Il TAR Lazio con la sentenza numero 13 del 2025 si è pronunciato in materia di aggiornamento di canoni annuali per le concessioni demaniali marittime, annullando il Decreto del Direttore Generale per la vigilanza sulle autorità di sistema portuale del MIT del 30 dicembre 2022, che prevedeva un incremento del 25,15% dei canoni stabiliti per le concessioni demaniali marittime del 2023. La pronuncia è emblematica sia in materia balneare-turistica, sia, più generale, in ambito amministrativo, in quanto esprime il concetto per cui l’autonomia di cui gode la Pubblica Amministrazione è limitata laddove sussista la necessità di rispettare rigorosamente i criteri stabiliti dal legislatore, alla luce del principio di riserva di legge che governa l’azione amministrativa.
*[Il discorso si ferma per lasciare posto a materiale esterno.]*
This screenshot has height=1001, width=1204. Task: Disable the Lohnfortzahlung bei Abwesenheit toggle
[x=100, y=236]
In particolare, i ricorsi sono stati presentati da diversi operatori e associazioni del settore turistico-balneare (tra cui Assomarinas e Assiterminal) a fronte dell’adozione del Decreto, eccependo principalmente la violazione dell’articolo 4 comma 1 del D.L. n. 400/1993, recante la formula obbligatoria (e non facoltativa) per la determinazione dei canoni annuali delle concessioni balneari. La norma violata prescrive che il calcolo debba basarsi sulla media degli indici ISTAT dei prezzi al consumo per le famiglie di operai e impiegati e dei corrispondenti valori per il mercato all’ingrosso.
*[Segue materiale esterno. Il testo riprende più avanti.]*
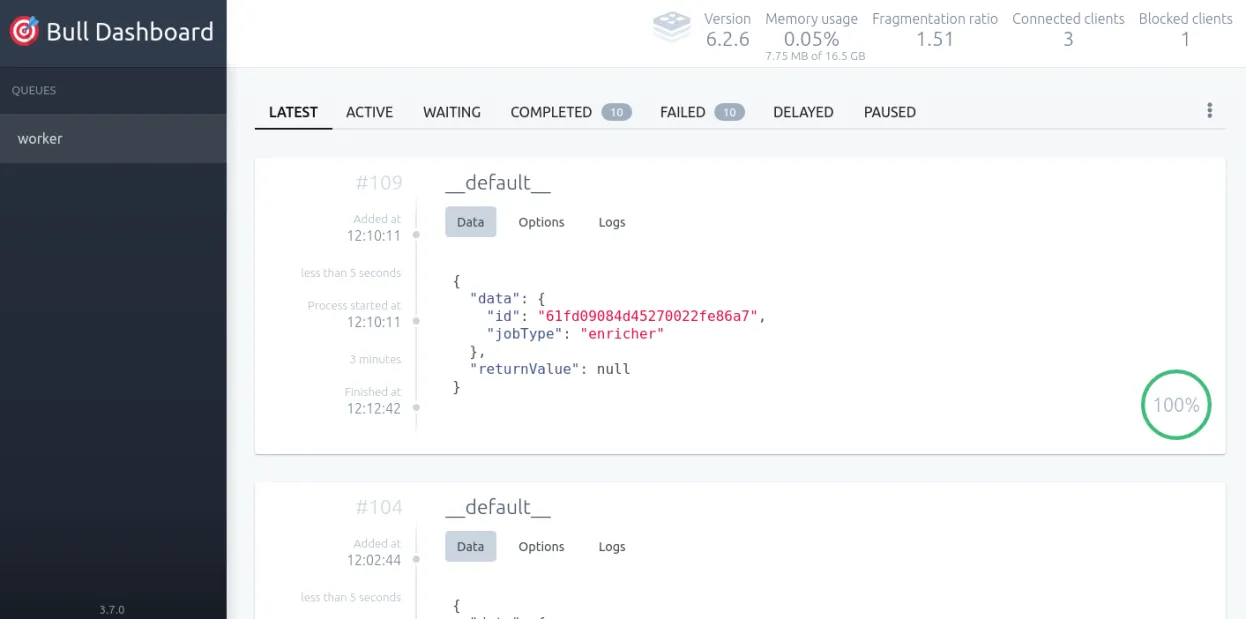
Task: Show Options for job #104
Action: point(541,547)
Come emerge chiaramente dalla sentenza, il Ministero, con l’adozione del Decreto, avrebbe determinato l’ammontare dei canoni per il 2023 “in base alla media tra il primo indice (i prezzi al consumo per le famiglie di operai ed impiegati) e quello dei prezzi alla produzione dei prodotti industriali”, secondo uno schema differente da quello designato dalla norma, come confermato dall’ISTAT stesso, non trattandosi quindi di un “mero cambio di nomen, bensì di una ben diversa realtà economica sostanziale presa a riferimento dall’indice”. Il TAR Lazio ha conseguentemente ritenuto tale aspetto sufficiente a giustificare la fondatezza della censura esposta dai ricorrenti, in quanto “il principio di legalità, al cui rigoroso rispetto sono sottoposti i pubblici poteri, esclude che l’amministrazione possa disattendere la legge, impiegando un indice diverso da quello individuato dal legislatore” e riservando così la valutazione circa l’adeguatezza del criterio da impiegare ai fini del calcolo esclusivamente a quest’ultimo. Infatti, la sostituzione del criterio apportata dal Decreto esprime una violazione della discrezionalità del legislatore, perché il criterio stabilito dall’articolo 4 comma 1 del D. L. 400/1993 esprime una scelta “per niente neutrale, ma espressione di valutazioni propriamente politiche; scelta che soltanto tale organo [legislativo] può in ipotesi modificare”.
Così, il giudice amministrativo ha ritenuto fondata la censura di illegittimità per violazione di legge, in quanto il Decreto Ministeriale applica un indice statistico “non contemplato dalla fonte primaria”. Non ritenendosi ammissibile un ricorso alla discrezionalità amministrativa, l’organo giudicante ha proceduto con l’annullamento del Decreto, specificando che devono considerarsi caducati tutti gli atti esecutivi disposti successivamente dal decreto annullato, con il conseguente scomputo dei canoni futuri per i soggetti interessati.